В последующие дни «Тару» вполне можно было бы сравнить с необитаемым островом Робинзона Крузо – так здесь было тихо, так далеко от остального мира. Этот «остальной мир» находился всего-то в нескольких милях, но точно так же можно сказать, что «Тару» отделяют от Джонсборо, Фейетвилла, Лавджоя и даже от соседних плантаций тысячи миль бушующих волн. Старая лошадь испустила дух, и они лишились единственного средства передвижения, а преодолевать пешком эти изматывающие красные мили ни у кого не было ни времени, ни сил.
Иногда, ломая спину в трудах ради пищи, крутясь в непрестанных заботах о трех больных девушках, Скарлетт ловила себя на том, что невольно напрягает слух, пытаясь уловить привычные звуки: пронзительный смех негритят, скрип воловьих упряжек, везущих работников с поля домой, громоподобный топот Джералдова жеребца, скачущего через выгон, постукивание колес соседского экипажа на подъездной аллее и веселые голоса гостей, заглянувших поболтать на закате. Но вслушивалась она напрасно. Дорога лежала тихая и пустынная, и ни разу клубы красной пыли не возвестили приближение гостей. «Тара» была островом в море зеленых покатых холмов и красных полей.
А где-то существовал мир, в котором люди жили семьями в своих домах, спокойно ели и спали под родным кровом. И где-то девушки в трижды перелицованных платьях задорно флиртовали и пели «Вот кончится война» – точно так же, как и она сама, причем совсем недавно, каких-то несколько недель назад. А где-то еще идет война, бухают пушки, горят города, и мужчины гниют заживо в тошнотворно-сладкой гангренозной вони госпиталей. И где-то босоногая армия в грязных домотканых обносках совершает переходы, сражается, спит на ходу, голодная и бесконечно усталая – той усталостью, какая приходит, когда пропадает надежда. Где-то зеленые холмы Джорджии стали синими от мундиров янки, упитанных, сытых янки на лоснящихся, гладких, кукурузой кормленных конях.
И война, и остальной мир – все это было за пределами «Тары». А для обитателей плантации ни того ни другого не существовало, кроме как в воспоминаниях, которые следовало изгонять, когда они набрасывались на тебя в минуты наибольшей усталости. Внешний мир отступал перед требованиями пустого или полупустого желудка, и жизнь сводилась к двум взаимосвязанным понятиям: еда и как ее достать.
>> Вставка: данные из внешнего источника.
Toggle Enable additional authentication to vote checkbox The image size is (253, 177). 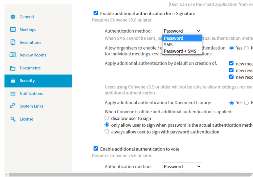[96, 149]
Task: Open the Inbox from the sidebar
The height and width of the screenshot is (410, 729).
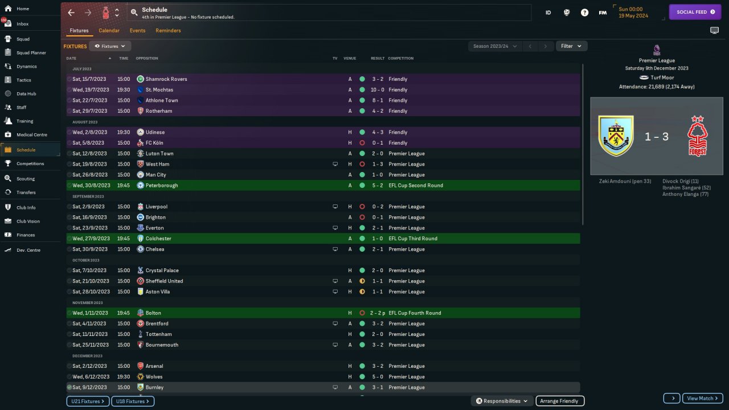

Еда! Еда! Почему у желудка память дольше, чем у разума? Скарлетт умела управляться с мучительными мыслями, но с голодом – нет. Каждое утро, лежа в постели, еще на грани сна и яви, до того, как память обращала ее рассудок к войне и проблеме голода, она свертывалась калачиком в полудреме, ожидая дивных запахов жареного бекона и свежевыпеченных булочек. И каждое утро она резко отфыркивалась от реального запаха пищи, которая ее ждала.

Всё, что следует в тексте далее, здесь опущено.